June 19, 2009

Employment Screening - How Doctors and Nurses Get Away with Murder

We count on hospitals and medical organizations to have some of the best hiring and employment screening processes in the country. For the most part, they are on top of things and are able to weed out the “bad seeds” that shouldn’t be caring for us and our loved ones. However, with several loopholes in the internal and external reporting systems, some people still slip through the cracks. When this happens, it can reap deadly results for patients. Several cases in recent years have highlighted the importance of catching resume lies and accessing the true facts about someone’s past. No matter if they are an orderly, nurse, or doctor, anyone in a capacity who is able to access patients or medications needs to be fully screened and pre-qualified before they are allowed to step into a medical facility.

The first case that comes to mind is that of Dr. Michael Swango, aka “00 Swango, License to Kill”, as he was called by his friends in medical school. He was caught providing fake gynecological exams at his medical school and was almost expelled for it. The school made no note in his permanent record and allowed him to graduate. His next stint was for 1 year at Ohio State University where nurses noticed that seemingly healthy patients were suddenly dying under his care. One nurse actually saw him injecting something into a patient who later became mysteriously sick. The nurses told hospital administrators about their suspicions, but their accusations were dismissed after a very shallow investigation. Swango was employed in 1984 as an EMT where dozens of his co-workers were becoming violently ill any time Swango brought food or drinks to work for everyone. It was reported to the police and they found that he had arsenic and other deadly substances on him. He was subsequently convicted in Illinois on a charge of aggravated battery for poisoning his fellow EMTs and went to jail for 5 years. After his release, he simply told a few resume lies and was able to get employed at several other institutions where he killed dozens of patients before being caught and arrested for multiple murder-in-the-first-degree charges.

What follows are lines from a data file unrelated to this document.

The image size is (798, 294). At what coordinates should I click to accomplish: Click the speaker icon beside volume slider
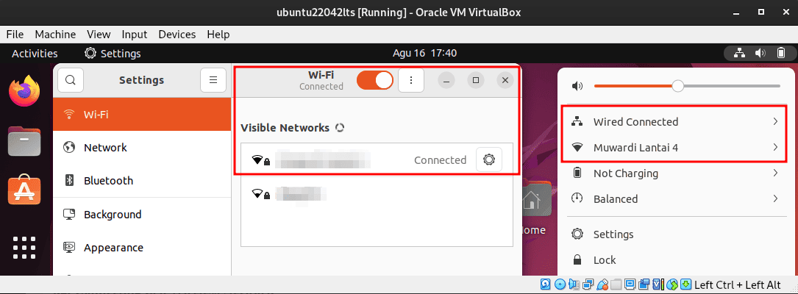point(577,86)
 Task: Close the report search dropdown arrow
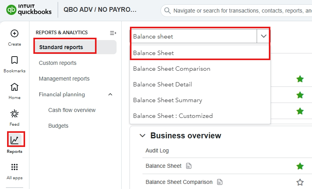click(263, 36)
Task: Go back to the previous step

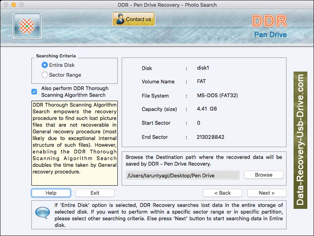Action: pyautogui.click(x=223, y=193)
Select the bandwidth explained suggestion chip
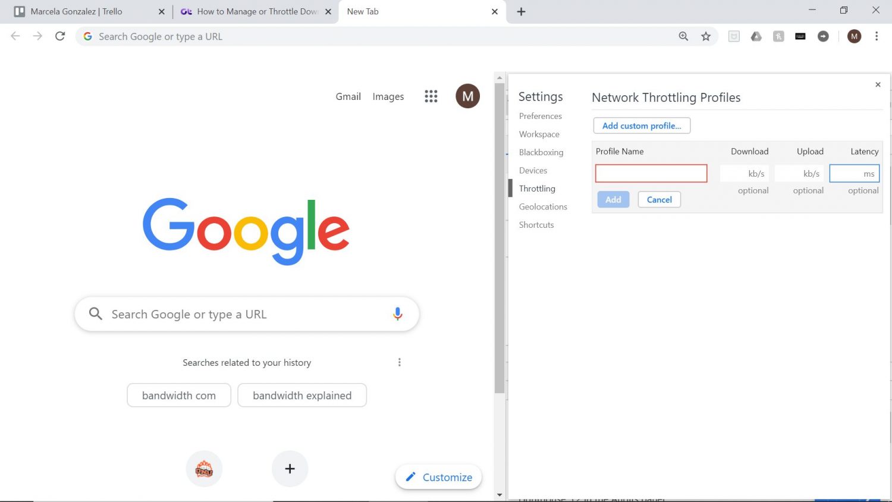 pos(302,396)
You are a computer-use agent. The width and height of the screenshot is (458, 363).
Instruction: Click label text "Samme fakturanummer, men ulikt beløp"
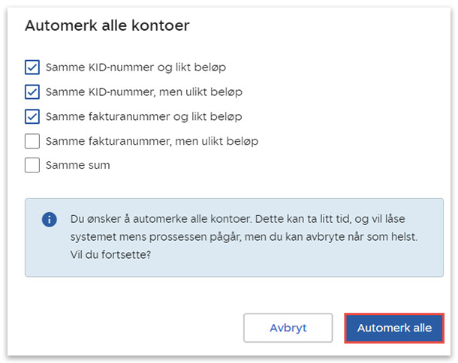click(x=152, y=141)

Even an orderly can have enough access to patients to kill them by the droves. In the case of Donald Harvey, aka “The Angel of Death”, he is purported as saying that he was doing his patients a favor by suffocating them or injecting them with deadly poisons to save them from the agony of their illnesses. This was not true, however, because he poisoned people in his personal life for the purposes of causing them physical harm in order to get back at them for wronging him or his loved ones. He was suspected of killing and harming patients long before his arrest in 1987, however. Nurses and other staff made a connection to patient deaths and illnesses, but nothing was formally reported to hospital administration for further investigation and he was allowed to continue his killing spree.

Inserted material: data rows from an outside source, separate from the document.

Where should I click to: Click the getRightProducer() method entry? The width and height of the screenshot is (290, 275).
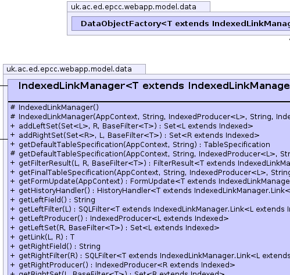[123, 265]
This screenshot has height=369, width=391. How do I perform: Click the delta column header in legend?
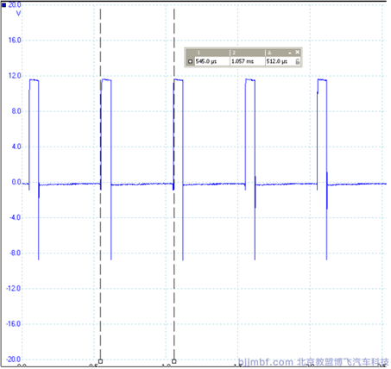coord(269,53)
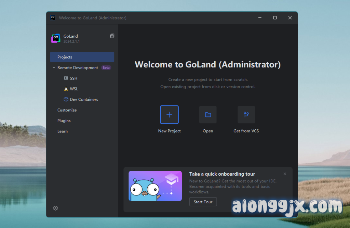Viewport: 350px width, 228px height.
Task: Click the New Project plus icon
Action: [x=169, y=114]
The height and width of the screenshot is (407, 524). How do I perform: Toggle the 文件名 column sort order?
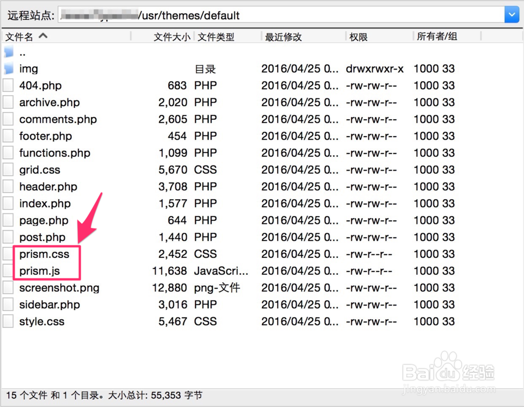[x=26, y=36]
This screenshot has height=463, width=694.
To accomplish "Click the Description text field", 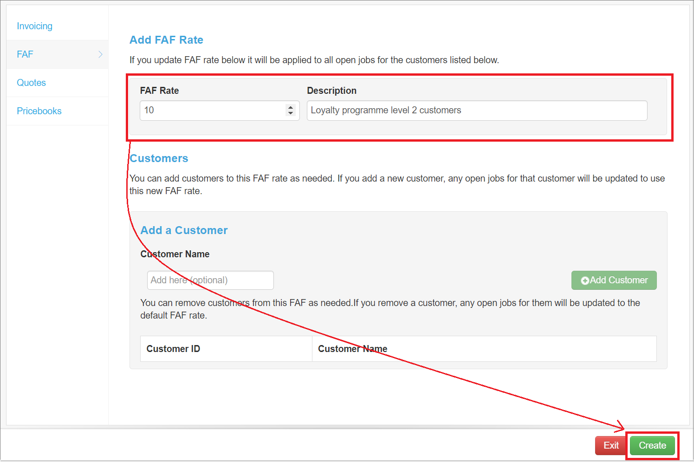I will tap(477, 110).
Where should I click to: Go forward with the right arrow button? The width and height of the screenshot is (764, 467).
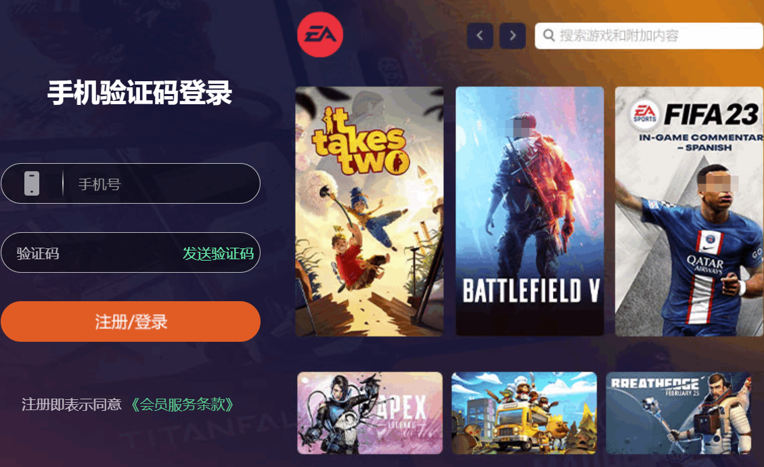512,36
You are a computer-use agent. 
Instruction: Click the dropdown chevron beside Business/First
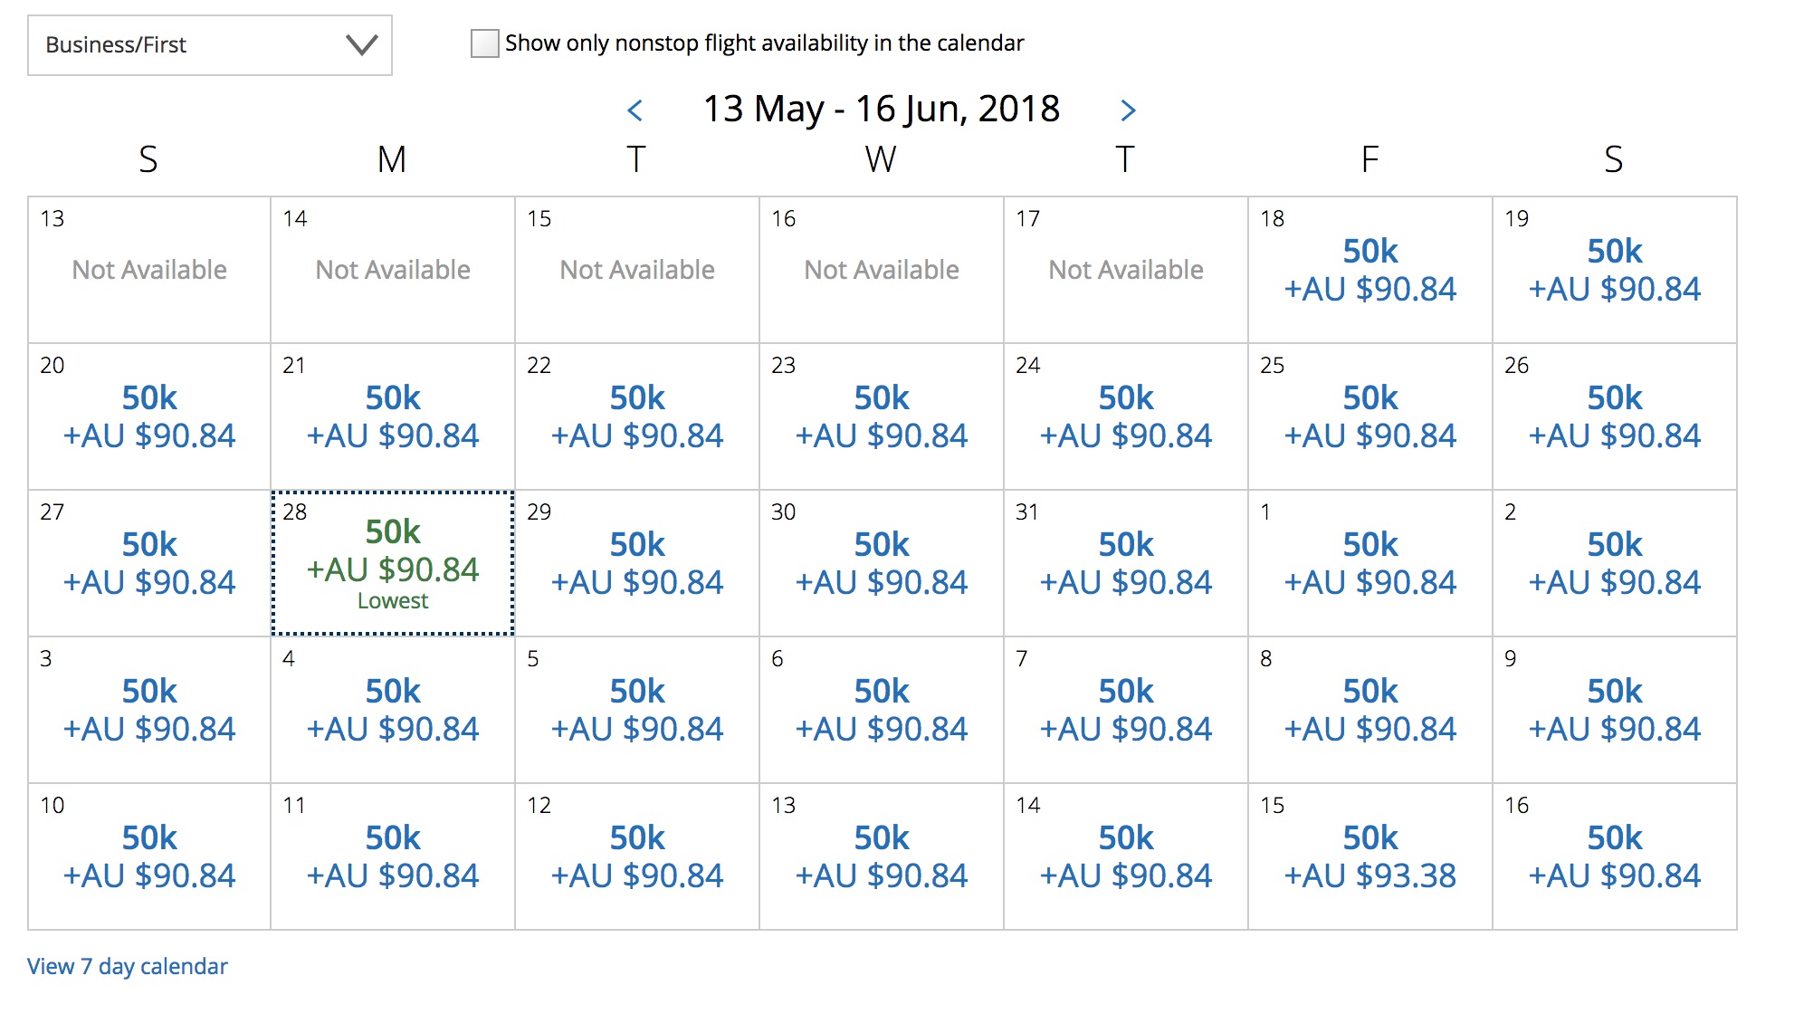362,44
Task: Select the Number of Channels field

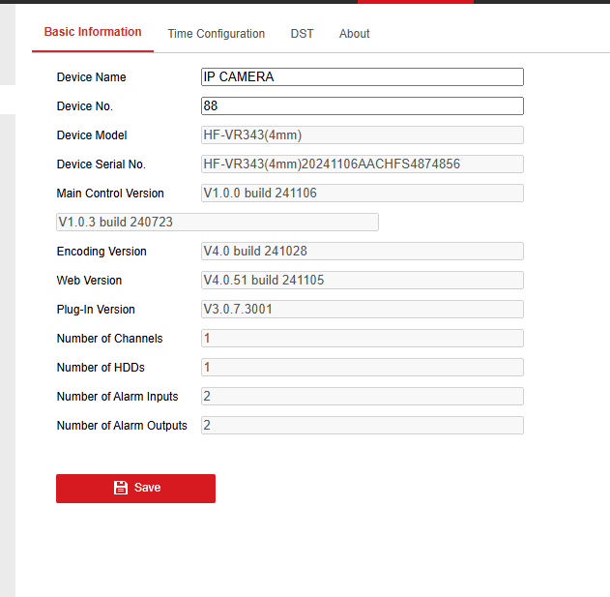Action: [x=362, y=339]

The key here is employment screening that covers more than just what’s happened in the state in which the person is applying for employment. There are 2 national reporting databases where criminal and disciplinary action can be reported and caught prior to hiring an individual. However, there really is no good way to catch out-of-state crimes, such as in the case of Dr. Swango’s 5-year sentence. We must then rely on: people not telling resume lies, hospital staff calling past places of employment for performance information, reporting (and documenting) suspicious behavior seen by hospital staff, and counting on more comprehensive employment screening databases that will catch these activities head-on.